Stabat, Langkatoday.com – Keluhan terhadap pelayanan Kafe Gemerciq di Stabat, Kabupaten Langkat, mencuat setelah sejumlah pengunjung mengaku mengalami keterlambatan penyajian makanan pada Sabtu (25/4) malam.
Insiden ini bukan sekadar soal makanan yang terlambat, tetapi juga mencerminkan lemahnya penghargaan terhadap waktu pelanggan.
Salah satu pengunjung, Ibu Sri, menuturkan dirinya bersama keluarga singgah untuk makan malam di tengah suasana malam akhir pekan. Namun, harapan untuk menikmati santap malam berubah menjadi pengalaman yang menguras kesabaran.
Lebih dari satu jam berlalu, hidangan utama yang dipesan tak kunjung datang. Meja mereka hanya terisi kentang goreng dan air mineral, sementara rasa lapar semakin tak tertahankan.
“Sudah lebih dari satu jam kami menunggu, tapi makanan utama belum juga datang. Padahal kami datang untuk makan malam, bukan sekadar camilan,” ungkap Ibu Sri.
Ironisnya, menurut Ibu Sri, sejumlah pengunjung yang datang setelahnya justru lebih dulu menerima pesanan. Ketika dikonfirmasi kepada pelayan, ia mengaku mendapat jawaban bahwa pesanannya belum dikerjakan oleh dapur.
Merasa tidak mendapat kepastian, Ibu Sri akhirnya memutuskan untuk membatalkan pesanannya. Ia juga menyoroti minimnya etika pelayanan, lantaran tidak ada permintaan maaf dari pihak kafe.
“Yang lebih disayangkan, tidak ada satu pun permintaan maaf dari pelayan maupun pihak manajemen.
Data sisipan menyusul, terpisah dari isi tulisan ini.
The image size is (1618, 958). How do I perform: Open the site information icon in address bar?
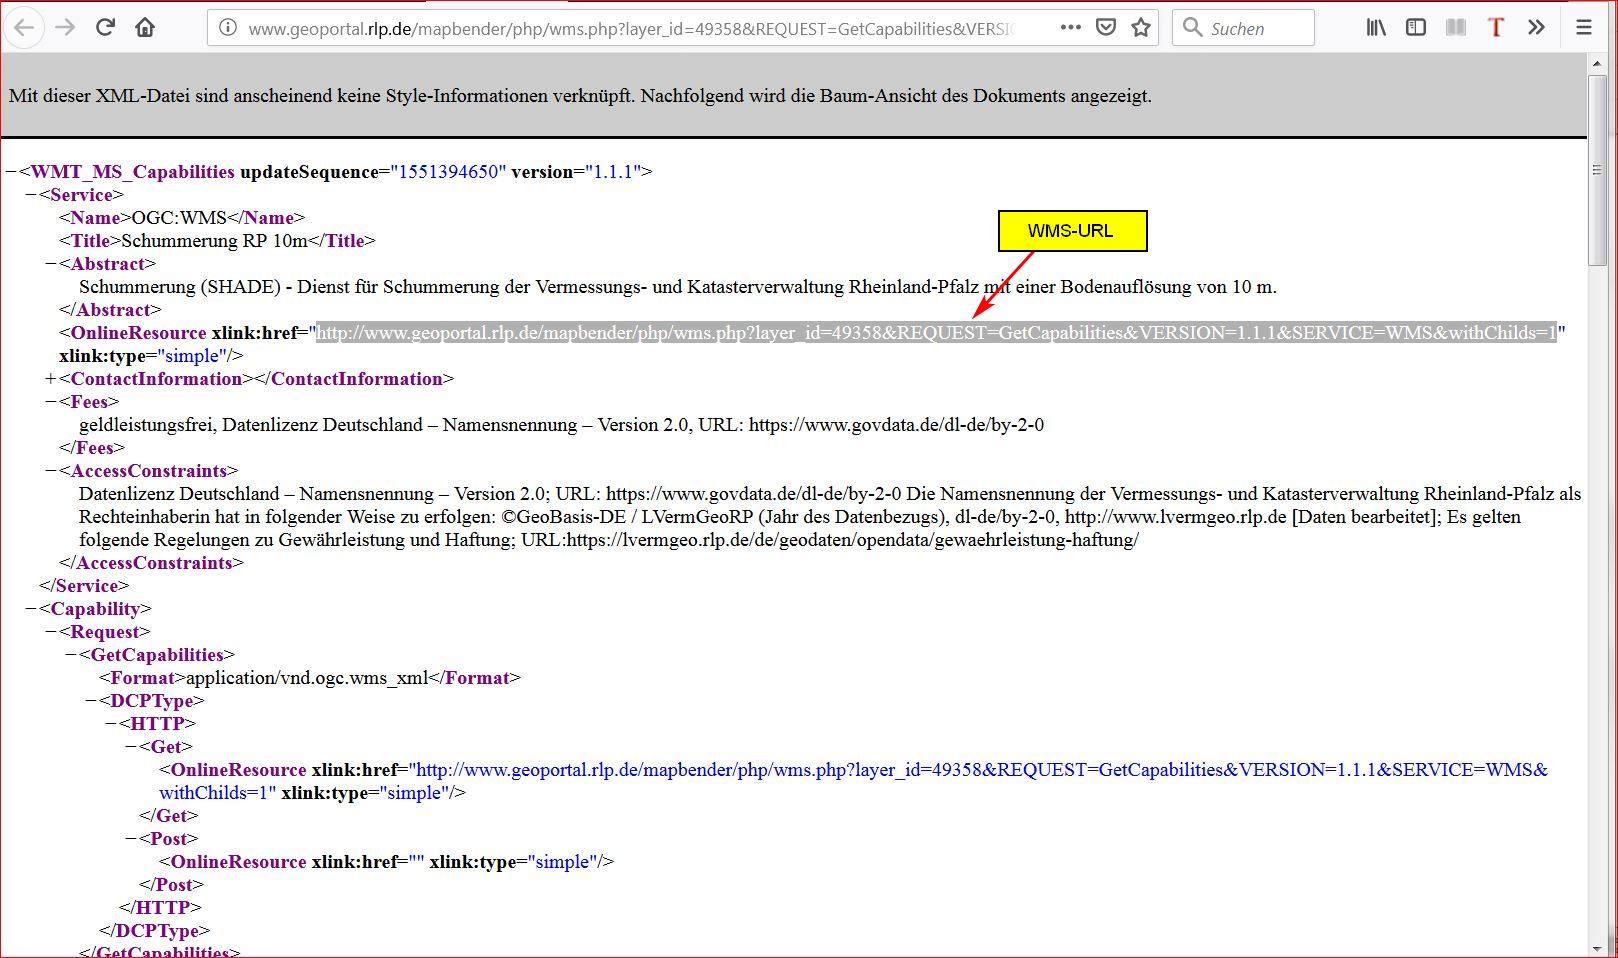point(228,28)
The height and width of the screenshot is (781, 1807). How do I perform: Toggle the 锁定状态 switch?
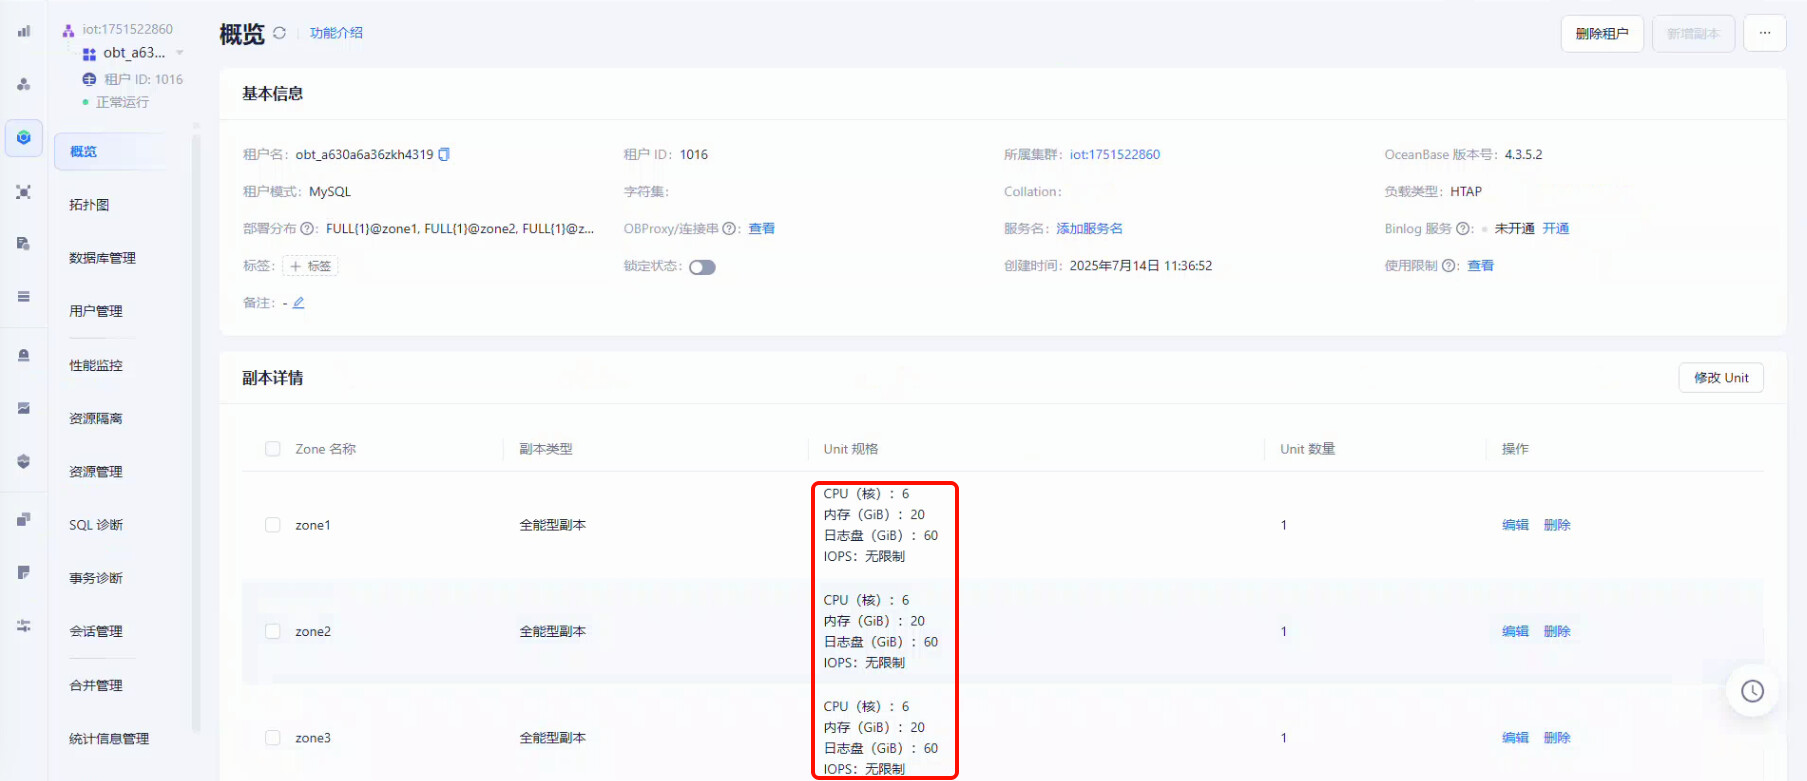pos(702,267)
Bahkan ada yang diduga pemilik berada di dapur, tapi terlihat tidak merespons situasi ini,” tambahnya.
Keluhan serupa datang dari seorang pengunjung lain yang enggan disebutkan namanya. Ia mengaku mengalami kejadian yang hampir sama dan merasa geram karena harus menunggu lama tanpa kejelasan.
“Kami juga menunggu lama sekali, anak-anak sudah lapar. Tapi tidak ada penjelasan yang jelas dari pihak kafe. Ini bukan hanya soal lama, tapi bagaimana mereka memperlakukan pelanggan,” ujarnya.
Dalam dunia usaha, terutama sektor kuliner, waktu bukan sekadar hitungan menit, ia adalah bagian dari pelayanan itu sendiri. Setiap menit yang terbuang tanpa kepastian adalah bentuk pengabaian terhadap kepercayaan pelanggan.
Ketika pengunjung datang membawa harapan, namun justru disambut dengan ketidakjelasan dan sikap acuh, maka yang dipertaruhkan bukan hanya kepuasan, tetapi juga kredibilitas usaha.
Keterlambatan mungkin masih dapat dimaklumi dalam kondisi tertentu. Namun, tanpa komunikasi yang transparan dan tanpa itikad baik untuk meminta maaf, situasi tersebut berubah menjadi cerminan lemahnya manajemen pelayanan. Sikap diam di tengah keluhan pelanggan justru mempertegas kesan abai.
Hingga berita ini diturunkan, belum ada keterangan resmi dari pihak Kafe Gemerciq terkait keluhan tersebut.
Publik berharap adanya evaluasi menyeluruh, karena dalam bisnis jasa, menghargai waktu pelanggan bukanlah pilihan, melainkan kewajiban.